▶ **Task instructions**
Retype the material so that each line matches the original exactly.
========================================
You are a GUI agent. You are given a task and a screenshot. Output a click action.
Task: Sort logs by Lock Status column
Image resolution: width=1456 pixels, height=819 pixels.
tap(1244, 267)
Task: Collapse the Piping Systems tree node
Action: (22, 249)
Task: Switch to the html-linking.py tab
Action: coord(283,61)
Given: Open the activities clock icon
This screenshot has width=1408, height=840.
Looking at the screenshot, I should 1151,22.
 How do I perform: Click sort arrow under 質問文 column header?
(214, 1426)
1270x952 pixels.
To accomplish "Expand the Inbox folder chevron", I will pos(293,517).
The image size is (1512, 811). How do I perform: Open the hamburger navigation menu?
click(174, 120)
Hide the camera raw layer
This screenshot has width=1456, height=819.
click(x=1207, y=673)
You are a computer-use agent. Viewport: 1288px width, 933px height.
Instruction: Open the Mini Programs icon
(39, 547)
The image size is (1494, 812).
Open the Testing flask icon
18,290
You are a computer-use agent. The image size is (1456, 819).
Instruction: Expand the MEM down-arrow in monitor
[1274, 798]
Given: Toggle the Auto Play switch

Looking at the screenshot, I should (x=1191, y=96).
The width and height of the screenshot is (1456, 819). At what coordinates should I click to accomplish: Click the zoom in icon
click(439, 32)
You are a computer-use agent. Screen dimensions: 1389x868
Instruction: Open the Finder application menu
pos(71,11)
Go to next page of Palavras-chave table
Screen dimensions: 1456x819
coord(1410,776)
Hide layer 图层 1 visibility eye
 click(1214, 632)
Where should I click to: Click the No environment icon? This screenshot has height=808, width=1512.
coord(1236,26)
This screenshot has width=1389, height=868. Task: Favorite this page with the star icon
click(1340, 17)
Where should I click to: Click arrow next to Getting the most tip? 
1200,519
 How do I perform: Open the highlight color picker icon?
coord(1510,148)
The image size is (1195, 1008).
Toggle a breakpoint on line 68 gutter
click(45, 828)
========================================
▶ **Output**
You are a GUI agent. You are given a task and a screenshot. Output a click action.
Task: Sort logs by Lock Status column
Image resolution: width=1456 pixels, height=819 pixels.
tap(1244, 267)
Task: Collapse the Piping Systems tree node
Action: (22, 249)
Task: Switch to the html-linking.py tab
Action: coord(283,61)
Given: Open the activities clock icon
This screenshot has width=1408, height=840.
Looking at the screenshot, I should 1151,22.
 How do I perform: Click sort arrow under 質問文 column header?
(214, 1426)
1270x952 pixels.
To accomplish "Expand the Inbox folder chevron", I will pos(293,517).
The image size is (1512, 811). How do I perform: Open the hamburger navigation menu?
click(174, 120)
Hide the camera raw layer
This screenshot has width=1456, height=819.
click(x=1207, y=673)
You are a computer-use agent. Viewport: 1288px width, 933px height.
Instruction: Open the Mini Programs icon
(39, 547)
The image size is (1494, 812).
Open the Testing flask icon
18,290
You are a computer-use agent. The image size is (1456, 819).
Instruction: Expand the MEM down-arrow in monitor
[1274, 798]
Given: Toggle the Auto Play switch

Looking at the screenshot, I should (x=1191, y=96).
The width and height of the screenshot is (1456, 819). At what coordinates should I click to accomplish: Click the zoom in icon
click(439, 32)
You are a computer-use agent. Screen dimensions: 1389x868
Instruction: Open the Finder application menu
pos(71,11)
Go to next page of Palavras-chave table
Screen dimensions: 1456x819
coord(1410,776)
Hide layer 图层 1 visibility eye
 click(1214, 632)
Where should I click to: Click the No environment icon? This screenshot has height=808, width=1512.
coord(1236,26)
This screenshot has width=1389, height=868. Task: Favorite this page with the star icon
click(1340, 17)
Where should I click to: Click arrow next to Getting the most tip? 
1200,519
 How do I perform: Open the highlight color picker icon?
coord(1510,148)
The image size is (1195, 1008).
Toggle a breakpoint on line 68 gutter
click(45, 828)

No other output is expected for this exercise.